- Task prompt
Repeat, word for word, the part of the teacher-advancement page between "Key Takeaways" and "out of the classroom.", inclusive.

Teachers Need Ways to Advance Without Leaving the Classroom
In this video, Dr. Justin Baeder argues that the education profession loses its best teachers because the only path to advancement requires leaving the classroom.
Key Takeaways
- Advancement shouldn't require leaving - The best teachers are promoted out of the classroom, which is backwards
- Create teacher-leadership roles - Mentor teacher, curriculum lead, and instructional coach positions can keep great teachers teaching
- Retain expertise where it matters - Students benefit most when excellent teachers stay in classrooms, not when they become administrators
Transcript
Teachers need opportunities for advancement that don't take them out of the classroom.
Because if you want to advance as a classroom teacher, pretty much your only option is to do something that's outside of the classroom.
And often when good teachers become administrators, it's not good.
It's not what they wanted.
The Peter Principle says that often people are promoted to their level of incompetence.
So sometimes people become bad administrators.
when there was nowhere else to go but into administration, when what they really wanted and what they were good at was teaching.
You know, they really wanted to stay in the classroom, but it's too flat a job.
I think this is a structural issue that we have to fix as a profession so that you can continue to grow, continue to advance as a teacher without doing something else.

(Element and text position data)

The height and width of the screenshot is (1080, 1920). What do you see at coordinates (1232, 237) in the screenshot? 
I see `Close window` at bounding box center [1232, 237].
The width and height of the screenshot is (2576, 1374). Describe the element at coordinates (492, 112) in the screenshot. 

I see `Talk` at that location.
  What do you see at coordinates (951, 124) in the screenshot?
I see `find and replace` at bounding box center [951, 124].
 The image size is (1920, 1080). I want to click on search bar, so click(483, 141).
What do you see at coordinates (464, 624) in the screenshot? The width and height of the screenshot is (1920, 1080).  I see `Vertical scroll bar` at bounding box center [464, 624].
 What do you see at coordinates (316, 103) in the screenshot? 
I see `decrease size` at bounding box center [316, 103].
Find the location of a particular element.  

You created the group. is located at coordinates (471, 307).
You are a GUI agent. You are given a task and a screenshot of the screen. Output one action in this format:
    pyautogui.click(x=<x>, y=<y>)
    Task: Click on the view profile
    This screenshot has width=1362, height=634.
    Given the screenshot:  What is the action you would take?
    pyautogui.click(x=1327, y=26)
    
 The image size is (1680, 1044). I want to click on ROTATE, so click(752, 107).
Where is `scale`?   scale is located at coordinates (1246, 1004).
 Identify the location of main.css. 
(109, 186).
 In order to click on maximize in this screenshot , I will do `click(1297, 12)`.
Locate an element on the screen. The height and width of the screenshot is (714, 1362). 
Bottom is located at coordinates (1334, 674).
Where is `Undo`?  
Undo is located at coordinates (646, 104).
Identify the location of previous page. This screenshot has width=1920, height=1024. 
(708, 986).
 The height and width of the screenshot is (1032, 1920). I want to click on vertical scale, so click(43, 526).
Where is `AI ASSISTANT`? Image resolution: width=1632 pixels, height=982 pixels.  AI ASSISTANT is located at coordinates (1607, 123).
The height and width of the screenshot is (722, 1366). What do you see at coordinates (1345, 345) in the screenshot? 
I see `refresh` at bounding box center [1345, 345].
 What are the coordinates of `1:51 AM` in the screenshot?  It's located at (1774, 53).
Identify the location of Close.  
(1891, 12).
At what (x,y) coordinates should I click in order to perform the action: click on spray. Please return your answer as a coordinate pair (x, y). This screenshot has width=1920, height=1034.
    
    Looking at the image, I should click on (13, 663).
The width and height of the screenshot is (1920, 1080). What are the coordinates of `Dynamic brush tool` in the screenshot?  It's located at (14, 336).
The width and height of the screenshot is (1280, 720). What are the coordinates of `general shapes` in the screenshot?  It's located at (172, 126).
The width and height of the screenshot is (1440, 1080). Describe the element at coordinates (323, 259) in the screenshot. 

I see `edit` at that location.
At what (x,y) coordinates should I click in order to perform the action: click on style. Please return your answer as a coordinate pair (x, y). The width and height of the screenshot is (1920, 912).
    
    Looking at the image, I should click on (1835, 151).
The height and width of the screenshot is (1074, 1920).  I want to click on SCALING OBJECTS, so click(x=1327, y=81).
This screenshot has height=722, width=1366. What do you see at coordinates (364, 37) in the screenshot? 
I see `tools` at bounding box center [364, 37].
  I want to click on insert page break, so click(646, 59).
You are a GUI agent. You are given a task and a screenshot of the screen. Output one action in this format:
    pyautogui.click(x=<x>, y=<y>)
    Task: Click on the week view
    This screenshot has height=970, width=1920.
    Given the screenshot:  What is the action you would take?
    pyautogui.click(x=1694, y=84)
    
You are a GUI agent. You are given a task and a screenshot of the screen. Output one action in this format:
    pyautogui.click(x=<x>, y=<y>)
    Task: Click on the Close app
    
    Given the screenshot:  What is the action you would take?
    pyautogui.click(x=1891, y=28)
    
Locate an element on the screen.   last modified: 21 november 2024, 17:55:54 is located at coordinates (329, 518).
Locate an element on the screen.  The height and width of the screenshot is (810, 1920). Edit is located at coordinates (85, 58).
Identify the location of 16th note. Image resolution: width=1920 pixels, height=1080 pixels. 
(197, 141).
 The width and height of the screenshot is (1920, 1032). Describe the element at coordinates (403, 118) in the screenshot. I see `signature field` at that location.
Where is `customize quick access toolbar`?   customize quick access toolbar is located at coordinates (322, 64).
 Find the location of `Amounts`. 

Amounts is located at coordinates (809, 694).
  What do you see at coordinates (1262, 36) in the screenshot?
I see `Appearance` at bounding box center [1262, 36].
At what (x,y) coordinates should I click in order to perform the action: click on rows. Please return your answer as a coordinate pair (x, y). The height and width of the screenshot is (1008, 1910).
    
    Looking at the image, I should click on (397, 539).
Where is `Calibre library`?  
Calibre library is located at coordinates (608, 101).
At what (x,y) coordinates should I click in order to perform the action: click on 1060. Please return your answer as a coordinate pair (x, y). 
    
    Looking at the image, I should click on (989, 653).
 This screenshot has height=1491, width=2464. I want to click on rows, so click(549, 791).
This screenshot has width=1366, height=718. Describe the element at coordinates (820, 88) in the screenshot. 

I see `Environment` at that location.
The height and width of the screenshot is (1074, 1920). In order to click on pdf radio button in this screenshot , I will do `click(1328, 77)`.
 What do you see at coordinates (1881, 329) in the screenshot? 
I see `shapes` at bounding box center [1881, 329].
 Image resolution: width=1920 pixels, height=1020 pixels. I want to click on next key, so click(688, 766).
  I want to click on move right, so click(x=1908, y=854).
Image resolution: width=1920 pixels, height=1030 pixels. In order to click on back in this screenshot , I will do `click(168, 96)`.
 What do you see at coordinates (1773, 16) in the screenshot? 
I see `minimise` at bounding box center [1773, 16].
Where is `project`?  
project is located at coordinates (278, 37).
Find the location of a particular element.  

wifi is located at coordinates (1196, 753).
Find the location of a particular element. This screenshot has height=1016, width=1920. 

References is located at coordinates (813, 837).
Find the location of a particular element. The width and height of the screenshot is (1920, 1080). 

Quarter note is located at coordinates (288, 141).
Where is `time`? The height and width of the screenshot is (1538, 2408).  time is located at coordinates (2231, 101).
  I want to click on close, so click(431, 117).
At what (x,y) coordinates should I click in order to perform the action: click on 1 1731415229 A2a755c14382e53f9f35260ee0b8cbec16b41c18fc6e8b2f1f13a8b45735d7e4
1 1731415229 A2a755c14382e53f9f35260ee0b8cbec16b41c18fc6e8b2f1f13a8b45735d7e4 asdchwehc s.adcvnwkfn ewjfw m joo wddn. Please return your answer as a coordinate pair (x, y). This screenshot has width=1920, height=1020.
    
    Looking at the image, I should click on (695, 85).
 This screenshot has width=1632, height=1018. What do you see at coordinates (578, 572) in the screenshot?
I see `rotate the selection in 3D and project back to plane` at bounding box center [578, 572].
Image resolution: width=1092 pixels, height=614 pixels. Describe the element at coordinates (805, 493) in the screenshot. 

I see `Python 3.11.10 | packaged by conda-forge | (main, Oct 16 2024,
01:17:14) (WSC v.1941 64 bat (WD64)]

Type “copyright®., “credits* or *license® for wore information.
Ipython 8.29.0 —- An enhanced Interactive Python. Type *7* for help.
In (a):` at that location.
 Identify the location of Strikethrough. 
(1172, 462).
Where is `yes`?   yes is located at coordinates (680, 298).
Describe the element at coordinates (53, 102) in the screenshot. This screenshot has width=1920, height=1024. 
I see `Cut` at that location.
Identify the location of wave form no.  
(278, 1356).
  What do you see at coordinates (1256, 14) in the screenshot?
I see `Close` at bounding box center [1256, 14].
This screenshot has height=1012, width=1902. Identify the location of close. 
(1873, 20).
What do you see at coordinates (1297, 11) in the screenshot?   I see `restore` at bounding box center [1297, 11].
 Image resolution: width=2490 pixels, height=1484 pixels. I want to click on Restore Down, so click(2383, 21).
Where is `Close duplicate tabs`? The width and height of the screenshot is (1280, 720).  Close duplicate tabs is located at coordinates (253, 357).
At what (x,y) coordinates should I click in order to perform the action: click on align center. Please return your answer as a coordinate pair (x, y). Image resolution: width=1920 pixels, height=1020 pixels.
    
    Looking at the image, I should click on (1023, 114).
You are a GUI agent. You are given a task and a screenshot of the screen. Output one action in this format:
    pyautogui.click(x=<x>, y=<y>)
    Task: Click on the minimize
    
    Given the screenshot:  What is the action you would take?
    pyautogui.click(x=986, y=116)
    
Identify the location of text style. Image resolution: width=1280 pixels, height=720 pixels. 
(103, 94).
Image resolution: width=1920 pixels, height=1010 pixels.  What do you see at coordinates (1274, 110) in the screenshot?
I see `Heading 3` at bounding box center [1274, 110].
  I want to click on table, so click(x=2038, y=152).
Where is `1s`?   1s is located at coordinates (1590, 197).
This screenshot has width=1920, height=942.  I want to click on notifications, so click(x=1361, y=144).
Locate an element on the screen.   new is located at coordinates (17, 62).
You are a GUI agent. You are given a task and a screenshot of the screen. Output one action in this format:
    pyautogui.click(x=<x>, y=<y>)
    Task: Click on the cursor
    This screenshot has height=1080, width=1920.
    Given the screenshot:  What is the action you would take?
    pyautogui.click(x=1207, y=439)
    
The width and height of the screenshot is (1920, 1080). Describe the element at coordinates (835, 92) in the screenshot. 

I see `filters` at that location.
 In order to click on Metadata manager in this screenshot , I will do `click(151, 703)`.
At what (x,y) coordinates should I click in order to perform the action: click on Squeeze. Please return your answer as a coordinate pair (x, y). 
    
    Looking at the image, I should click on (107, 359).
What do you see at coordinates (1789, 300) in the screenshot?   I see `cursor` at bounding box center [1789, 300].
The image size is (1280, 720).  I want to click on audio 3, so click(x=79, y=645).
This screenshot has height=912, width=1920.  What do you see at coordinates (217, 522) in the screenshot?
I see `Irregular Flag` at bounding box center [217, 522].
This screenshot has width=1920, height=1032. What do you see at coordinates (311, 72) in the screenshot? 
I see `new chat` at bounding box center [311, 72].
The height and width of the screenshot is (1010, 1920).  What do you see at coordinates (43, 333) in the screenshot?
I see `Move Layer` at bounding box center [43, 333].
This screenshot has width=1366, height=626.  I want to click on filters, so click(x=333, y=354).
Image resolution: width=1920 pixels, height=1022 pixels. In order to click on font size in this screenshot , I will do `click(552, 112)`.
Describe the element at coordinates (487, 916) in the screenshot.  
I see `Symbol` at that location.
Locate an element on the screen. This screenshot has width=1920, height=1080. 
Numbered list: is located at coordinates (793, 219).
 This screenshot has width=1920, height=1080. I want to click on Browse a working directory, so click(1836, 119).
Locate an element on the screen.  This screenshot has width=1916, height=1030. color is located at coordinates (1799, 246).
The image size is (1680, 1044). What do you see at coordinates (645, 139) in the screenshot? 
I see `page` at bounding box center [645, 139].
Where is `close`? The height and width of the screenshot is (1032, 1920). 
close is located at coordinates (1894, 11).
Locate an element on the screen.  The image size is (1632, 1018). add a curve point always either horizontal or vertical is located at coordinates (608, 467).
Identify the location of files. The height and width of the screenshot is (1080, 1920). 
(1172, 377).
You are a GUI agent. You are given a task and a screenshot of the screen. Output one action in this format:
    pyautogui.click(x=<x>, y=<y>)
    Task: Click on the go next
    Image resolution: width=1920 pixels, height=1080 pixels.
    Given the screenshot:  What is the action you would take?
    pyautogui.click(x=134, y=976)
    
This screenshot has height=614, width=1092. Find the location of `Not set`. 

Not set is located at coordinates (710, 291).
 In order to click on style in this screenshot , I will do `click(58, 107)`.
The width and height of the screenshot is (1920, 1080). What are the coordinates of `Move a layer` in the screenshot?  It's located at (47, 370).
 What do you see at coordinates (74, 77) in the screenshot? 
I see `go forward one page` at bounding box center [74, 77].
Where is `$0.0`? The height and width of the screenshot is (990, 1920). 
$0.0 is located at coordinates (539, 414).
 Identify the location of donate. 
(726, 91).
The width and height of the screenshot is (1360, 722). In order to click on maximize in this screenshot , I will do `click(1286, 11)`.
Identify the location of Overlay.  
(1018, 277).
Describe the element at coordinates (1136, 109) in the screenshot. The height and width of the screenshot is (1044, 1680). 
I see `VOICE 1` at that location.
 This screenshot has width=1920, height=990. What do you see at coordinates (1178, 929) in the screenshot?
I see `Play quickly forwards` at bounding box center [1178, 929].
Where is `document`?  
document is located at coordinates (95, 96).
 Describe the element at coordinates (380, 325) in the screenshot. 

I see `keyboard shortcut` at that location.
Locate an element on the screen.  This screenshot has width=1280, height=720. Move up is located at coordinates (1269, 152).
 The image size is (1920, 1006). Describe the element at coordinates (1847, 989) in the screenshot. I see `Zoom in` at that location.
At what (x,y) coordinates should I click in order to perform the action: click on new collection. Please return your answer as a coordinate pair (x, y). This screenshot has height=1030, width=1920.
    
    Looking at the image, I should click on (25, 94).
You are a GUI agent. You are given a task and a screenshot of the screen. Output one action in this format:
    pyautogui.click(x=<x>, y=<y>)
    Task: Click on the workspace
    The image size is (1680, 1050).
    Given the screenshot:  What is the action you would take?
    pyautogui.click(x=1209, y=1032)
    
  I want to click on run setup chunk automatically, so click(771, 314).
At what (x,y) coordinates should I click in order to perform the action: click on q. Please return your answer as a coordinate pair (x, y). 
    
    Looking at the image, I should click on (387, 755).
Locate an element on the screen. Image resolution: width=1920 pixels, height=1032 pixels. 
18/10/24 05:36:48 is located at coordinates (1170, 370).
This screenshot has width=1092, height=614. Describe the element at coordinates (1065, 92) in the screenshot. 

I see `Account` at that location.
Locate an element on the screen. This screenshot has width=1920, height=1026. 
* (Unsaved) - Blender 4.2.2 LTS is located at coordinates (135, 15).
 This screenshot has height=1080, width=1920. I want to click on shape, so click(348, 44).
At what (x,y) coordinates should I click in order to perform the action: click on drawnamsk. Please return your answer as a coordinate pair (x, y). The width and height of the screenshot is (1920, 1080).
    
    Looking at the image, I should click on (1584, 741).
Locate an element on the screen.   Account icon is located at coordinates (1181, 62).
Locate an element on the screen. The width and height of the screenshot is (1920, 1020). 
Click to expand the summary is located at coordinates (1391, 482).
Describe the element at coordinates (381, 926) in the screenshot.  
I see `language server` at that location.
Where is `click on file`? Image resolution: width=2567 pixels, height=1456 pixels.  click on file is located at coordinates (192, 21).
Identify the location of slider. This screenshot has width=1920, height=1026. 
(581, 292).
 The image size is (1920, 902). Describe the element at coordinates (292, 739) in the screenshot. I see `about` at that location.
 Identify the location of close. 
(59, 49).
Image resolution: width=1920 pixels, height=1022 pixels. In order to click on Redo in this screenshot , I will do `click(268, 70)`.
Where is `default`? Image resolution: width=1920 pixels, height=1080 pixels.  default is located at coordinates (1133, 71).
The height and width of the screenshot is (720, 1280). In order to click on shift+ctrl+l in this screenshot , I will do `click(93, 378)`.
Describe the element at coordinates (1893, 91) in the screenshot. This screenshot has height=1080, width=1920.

- The result
Key Takeaways
- Advancement shouldn't require leaving - The best teachers are promoted out of the classroom, which is backwards
- Create teacher-leadership roles - Mentor teacher, curriculum lead, and instructional coach positions can keep great teachers teaching
- Retain expertise where it matters - Students benefit most when excellent teachers stay in classrooms, not when they become administrators
Transcript
Teachers need opportunities for advancement that don't take them out of the classroom.